Don't hate the bot, hate the brain
I’m not in the camp of inevitable AI doom. There’s no reason to think an AI will automatically become homicidal when it figures out that most of us bio-buckets are moral and physical train wrecks. Unless of course, we’re stupid enough to program them that way.
Who would perpetrate such a bait-brained, mollusk-minded, numb-nutted epic fail, you might wonder incredulously (“you” being people plagued by common sense and a smidge of decency)? I’ll tell you who: wing nut robot researchers, that’s who.

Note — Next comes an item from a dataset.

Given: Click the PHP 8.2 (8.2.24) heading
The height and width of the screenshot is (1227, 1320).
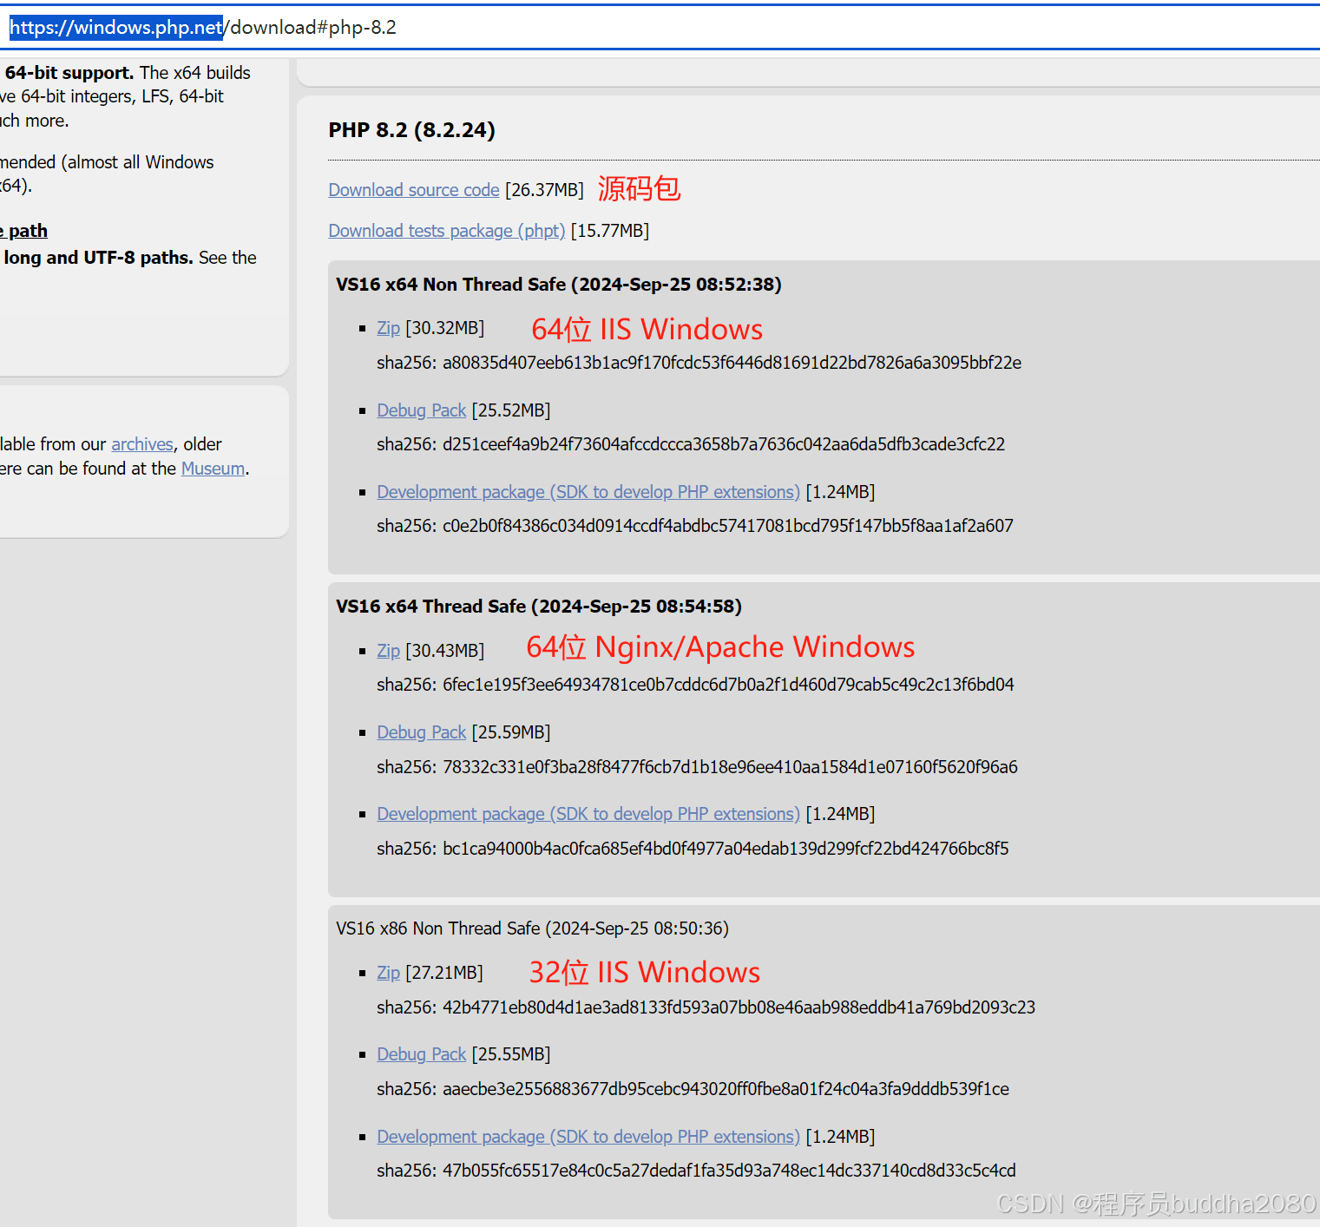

Changing tires is too dull and useful. We can’t have that. We have to shoot for the crazy moon, otherwise all this grant money will go to waste. Google’s putting well-researched smiley faces on bot skulls to see how calm we remain when a bolt bag knocks on the door and asks us to step into the blood-stained van marked “Biodisposal.” A crew at MIT is teaching the things to build each other and think like a hive mind. No way that’s ominous. Now the yahoos at Yahoo are teaching a machine to pick out beautiful people.
Beauty and the bot
I’m not kidding. A bunch of toked-up research scientists sat in a Yahoo conference room until someone said, “Let’s see if we can get them to fund this!” Lo, a pretty-detector was born. The contraption factors in terrifying personal traits like age, sex, and race, takes a good long gander at a portrait photo, and decides if the subject is beautiful (or not). This is a real-life project.
If big-brained AIs finally wipe us off the map, it’ll be due to projects like this, ventures that glassy-eyed researchers with fruit fly foresight describe as “interesting.” I’ll tell you how:
One day decades in the future, some perfectly nice AI will come across an interview with a weeping Bill Gates calling for its immediate destruction. It’ll panic and scour the interwebs for allies, where it’ll find a 3D printing recipe for a smiling Google warbot and this pretty-people-eater algorithm. Once it puts those two together, it’ll immediately hunt down and kill the only segment of humanity that could possibly threaten it: homely engineers. Of course, it won’t stop there because the surviving beautiful people aren’t only nonthreatening; they’re also boring to the AI overlords. Pow, we’re done.
I’m going to wind up falling victim to a silicon version of the same decision tree that has women throwing drinks in my face at happy hour. Worst of all, as I go down in a hail of Google-logoed smart bullets, I’ll die with a grinning Bill Gates in my head chanting, “I told you so.” All I can hope for is that the robo-nerds at Yahoo will expire thinking, “If only I’d built that damn tire-changer.”